Tragedia al Ciclope, il papà di Crescenzo: «Con Vassallo mio figlio non sarebbe morto»

Tragedia al Ciclope, il papà di Crescenzo: «Con Vassallo mio figlio non sarebbe morto»

Caso Ciclope, il padre di Crescenzo omaggia Vassallo

CAMEROTA – Crescenzo Della Ragione, il 27enne morto la scorsa estate all’interno della discoteca Il Ciclope di Marina di Camerota, continua a vivere. Lo fa attraverso il ricordo degli amici e di chi lo voleva bene e ha imparato a volerlo bene dopo la sua scomparsa. Lo fa attraverso le fotografie che tutte le mattine, il papà Antonio, posta su Facebook accompagnate da un buongiorno, il più dolce che ci sia. Per la morte del giovane di Varcaturo, che era in vacanza in compagnia di alcuni amici e un cugino, continua ad indagare la procura della Repubblica del tribunale di Vallo della Lucania. Al momento sono quattro le persone iscritte nel registro degli indagati con l’accusa di omicidio colposo. Si tratta del proprietario della discoteca, di due tecnici e del sindaco di Camerota. 
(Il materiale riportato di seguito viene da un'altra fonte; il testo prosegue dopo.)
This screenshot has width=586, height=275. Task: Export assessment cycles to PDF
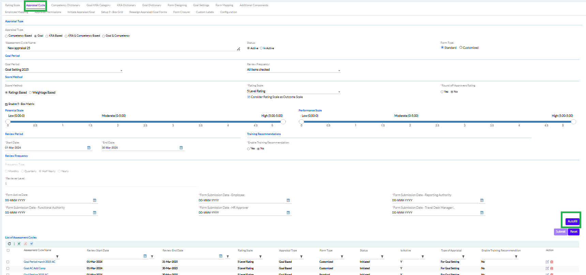coord(25,244)
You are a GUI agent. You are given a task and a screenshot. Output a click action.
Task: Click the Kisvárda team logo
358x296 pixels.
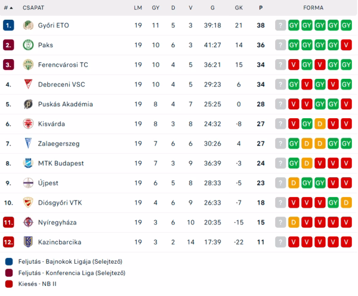point(27,124)
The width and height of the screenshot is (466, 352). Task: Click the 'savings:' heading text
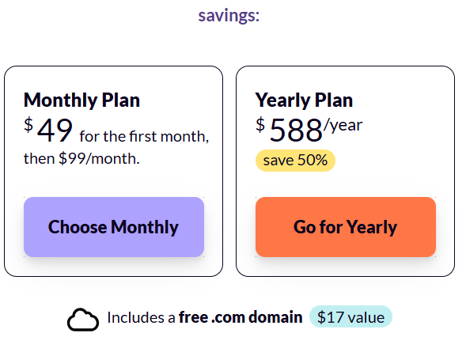point(229,16)
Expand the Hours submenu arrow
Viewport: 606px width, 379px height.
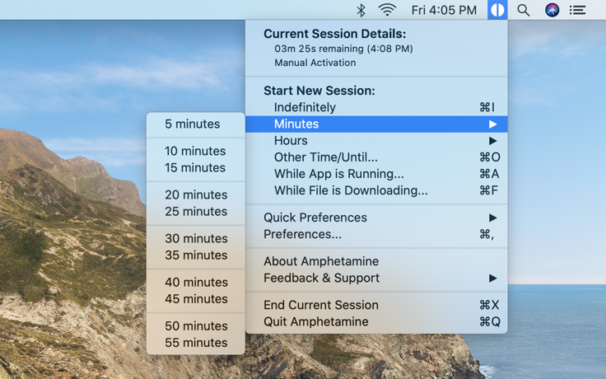point(492,141)
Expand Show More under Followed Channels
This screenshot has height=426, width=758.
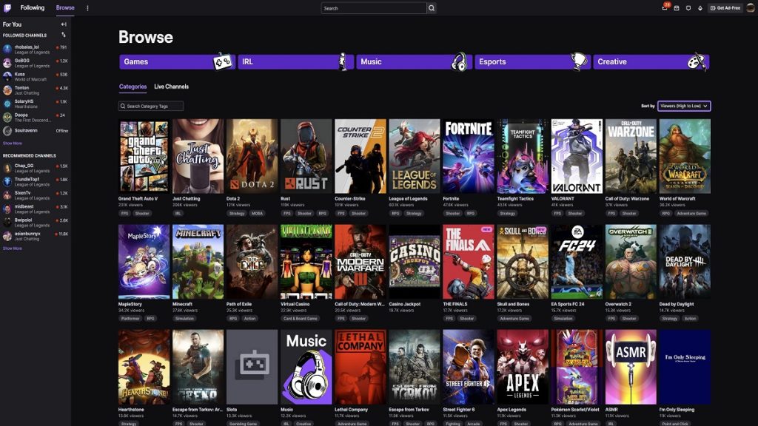tap(12, 143)
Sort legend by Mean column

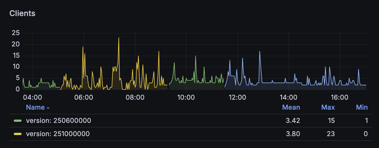tap(291, 107)
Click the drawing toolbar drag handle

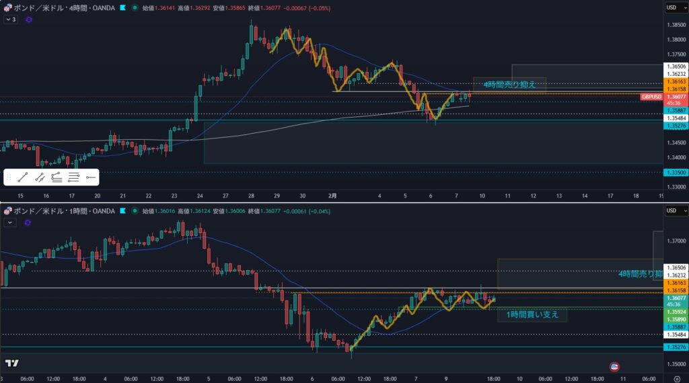[9, 177]
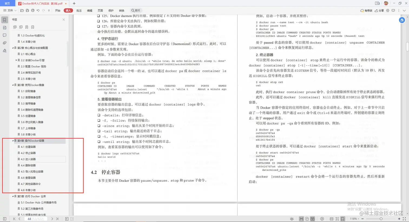Open the settings gear at top right

point(387,10)
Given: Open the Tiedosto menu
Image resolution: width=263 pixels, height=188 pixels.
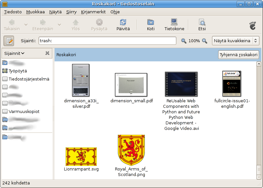Looking at the screenshot, I should (x=13, y=12).
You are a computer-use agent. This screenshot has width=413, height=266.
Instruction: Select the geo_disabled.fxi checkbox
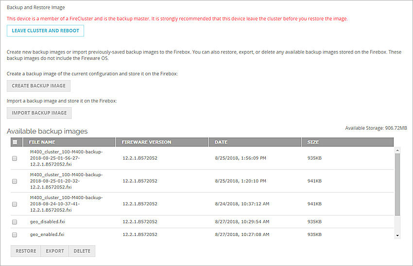pos(15,222)
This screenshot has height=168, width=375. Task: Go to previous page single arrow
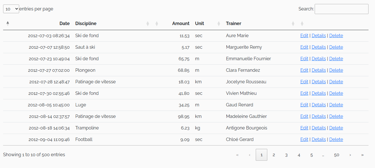(250, 155)
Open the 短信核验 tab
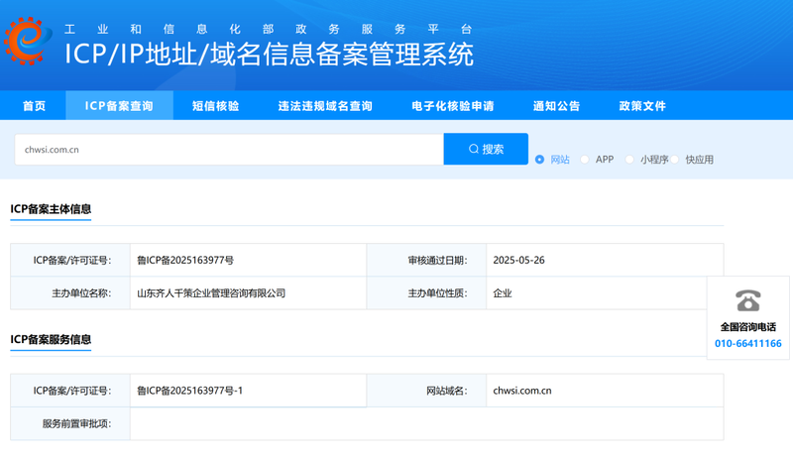 coord(215,106)
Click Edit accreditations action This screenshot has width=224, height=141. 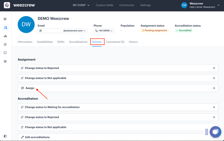point(118,137)
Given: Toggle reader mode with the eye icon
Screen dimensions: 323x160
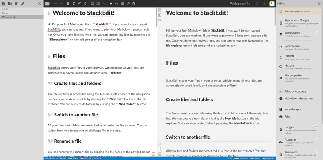Looking at the screenshot, I should [159, 20].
Antonio Della Ragione, qualche giorno fa, è andato a trovare un altro sindaco, quello di Pollica che è scomparso il 5 settembre del 2010. La morte di Angelo Vassallo ha molti punti in comune con quella di Crescenzo. Il killer del sindaco-pescatore non è ancora noto agli inquirenti. Il masso che ha ucciso Crescenzo, invece, non è mai stato ritrovato. Antonio ha lasciato un fiore sulla tomba di Angelo e ha poi scritto un pensiero sulla fotografia (in alto) che ha postato sul web: «Come intimamente promesso ti ho portato un fiore, a te grande uomo. Con la convinzione che con te primo cittadino (sindaco),Crescenzo sarebbe ancora tra di noi».